Other Stuff

Creating your own eraser stamps

Making your own stamps is easy with the right tools, and not very expensive. Considering the price of stamps these days, erasers can be a good alternative. Eraser stamps, however, do not last as long, and are not as study as regular stamps. But if you have a need for a stamp that you do not have in your collection sometimes making one can be the ticket.

Carving stamps originally was done by artists in the 60s and 70s, an alternative to linoleum block carving, which was difficult to work with. Unfortunately at the time artists were limited to the sizes they could find, erasers. Some of the popular erasers were Staedtler Mars, or Pzkut until recently some companies started making bigger sheets of rubber to carve.

To make a stamp, first you need to pick a base. I generally use small erasers like Magic Rub, since they are readily available, and cheap.

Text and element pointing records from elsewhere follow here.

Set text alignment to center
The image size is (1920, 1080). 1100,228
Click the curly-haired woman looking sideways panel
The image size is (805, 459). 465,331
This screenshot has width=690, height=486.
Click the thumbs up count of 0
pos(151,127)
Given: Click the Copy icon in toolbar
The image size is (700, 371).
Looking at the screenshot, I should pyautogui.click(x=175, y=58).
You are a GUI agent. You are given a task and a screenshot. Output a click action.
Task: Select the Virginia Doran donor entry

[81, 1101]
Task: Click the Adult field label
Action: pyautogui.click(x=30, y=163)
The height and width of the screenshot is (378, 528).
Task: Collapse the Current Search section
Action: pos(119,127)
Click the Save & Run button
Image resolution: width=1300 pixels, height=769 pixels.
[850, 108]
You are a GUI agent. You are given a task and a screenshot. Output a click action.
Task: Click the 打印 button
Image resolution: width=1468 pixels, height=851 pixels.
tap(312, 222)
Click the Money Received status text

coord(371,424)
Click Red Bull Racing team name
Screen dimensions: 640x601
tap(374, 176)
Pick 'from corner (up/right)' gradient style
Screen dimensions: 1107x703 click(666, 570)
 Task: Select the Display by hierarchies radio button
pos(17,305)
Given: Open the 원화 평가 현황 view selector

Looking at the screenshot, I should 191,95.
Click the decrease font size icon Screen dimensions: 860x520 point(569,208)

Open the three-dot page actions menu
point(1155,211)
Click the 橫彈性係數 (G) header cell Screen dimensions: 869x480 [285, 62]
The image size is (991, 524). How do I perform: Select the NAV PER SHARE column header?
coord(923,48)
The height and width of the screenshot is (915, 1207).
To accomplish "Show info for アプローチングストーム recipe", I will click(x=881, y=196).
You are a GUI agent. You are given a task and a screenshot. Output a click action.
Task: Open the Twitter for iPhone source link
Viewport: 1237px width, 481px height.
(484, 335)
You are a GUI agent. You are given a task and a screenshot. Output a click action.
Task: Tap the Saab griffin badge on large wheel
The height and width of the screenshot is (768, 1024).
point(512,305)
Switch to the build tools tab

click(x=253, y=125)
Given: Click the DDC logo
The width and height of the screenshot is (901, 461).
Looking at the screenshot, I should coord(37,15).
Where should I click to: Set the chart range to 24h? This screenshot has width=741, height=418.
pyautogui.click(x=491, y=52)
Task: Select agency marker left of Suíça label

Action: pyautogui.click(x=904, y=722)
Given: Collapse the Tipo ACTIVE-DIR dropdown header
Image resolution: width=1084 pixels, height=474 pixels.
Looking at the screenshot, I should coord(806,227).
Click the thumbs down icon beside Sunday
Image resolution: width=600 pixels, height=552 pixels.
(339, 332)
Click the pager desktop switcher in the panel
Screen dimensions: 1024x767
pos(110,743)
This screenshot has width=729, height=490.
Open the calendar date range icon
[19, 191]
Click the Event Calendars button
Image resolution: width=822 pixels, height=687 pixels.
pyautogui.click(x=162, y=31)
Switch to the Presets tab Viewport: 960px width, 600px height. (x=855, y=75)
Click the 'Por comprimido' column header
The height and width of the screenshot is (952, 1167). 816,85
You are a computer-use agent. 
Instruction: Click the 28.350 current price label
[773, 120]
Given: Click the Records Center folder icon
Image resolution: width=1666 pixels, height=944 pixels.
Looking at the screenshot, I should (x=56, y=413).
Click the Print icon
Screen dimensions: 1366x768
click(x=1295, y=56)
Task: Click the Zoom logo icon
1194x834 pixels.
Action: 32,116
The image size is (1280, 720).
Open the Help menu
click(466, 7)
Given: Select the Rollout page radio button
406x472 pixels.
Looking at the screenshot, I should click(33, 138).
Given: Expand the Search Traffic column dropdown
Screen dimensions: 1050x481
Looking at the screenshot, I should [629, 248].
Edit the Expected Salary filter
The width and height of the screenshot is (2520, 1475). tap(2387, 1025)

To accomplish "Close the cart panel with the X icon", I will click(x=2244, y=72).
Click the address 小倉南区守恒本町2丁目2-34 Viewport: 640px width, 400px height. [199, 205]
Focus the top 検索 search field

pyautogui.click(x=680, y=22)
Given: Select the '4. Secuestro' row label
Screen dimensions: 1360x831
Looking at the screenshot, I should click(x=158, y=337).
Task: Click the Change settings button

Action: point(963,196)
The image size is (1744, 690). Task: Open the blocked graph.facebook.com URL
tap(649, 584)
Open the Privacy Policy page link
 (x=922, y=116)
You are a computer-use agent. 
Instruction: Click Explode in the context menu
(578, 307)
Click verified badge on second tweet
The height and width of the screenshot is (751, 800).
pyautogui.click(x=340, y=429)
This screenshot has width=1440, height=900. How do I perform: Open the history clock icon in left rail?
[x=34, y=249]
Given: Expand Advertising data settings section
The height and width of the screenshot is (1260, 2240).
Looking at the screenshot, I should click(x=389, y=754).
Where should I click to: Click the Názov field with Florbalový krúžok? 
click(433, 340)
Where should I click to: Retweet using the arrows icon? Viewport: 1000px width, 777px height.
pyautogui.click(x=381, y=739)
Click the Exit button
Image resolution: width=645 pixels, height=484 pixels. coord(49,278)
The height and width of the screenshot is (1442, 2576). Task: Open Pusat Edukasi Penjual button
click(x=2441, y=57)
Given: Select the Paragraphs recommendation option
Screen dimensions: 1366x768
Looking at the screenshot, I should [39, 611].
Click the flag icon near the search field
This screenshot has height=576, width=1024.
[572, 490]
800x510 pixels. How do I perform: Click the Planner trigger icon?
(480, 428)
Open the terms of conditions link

But if I need a bigger image, Staedtler and Speedball make bigger sheets which can be found at an art supply store.

Next, tools. Like with linoleum blocks, the tools are the same. I generally use a Speedball linoleum cutter, the v-groove type, size 1 and 2. A craft knife is also handy. Not many tools are needed for making stamps.

On to carving tips

  • Start off easy so you get the hang of the amount of pressure you need to guide the nibs.
  • Transfer the image onto the eraser by carbon paper or just putting a bunch of lead on the paper of the paper. Sometimes I just draw directly on the eraser.
  • Try to carve away from the design. If you undercut the design it will not be as strong.
  • Use the craft knife to clear big areas of the stamp, like the background.
  • Like any image, make sure if there is lettering involved, that it is carved backwards.

One more tip, don't use your eraser stamps to emboss velvet. While it might work a couple of times, it melts the eraser. Trust me, I know.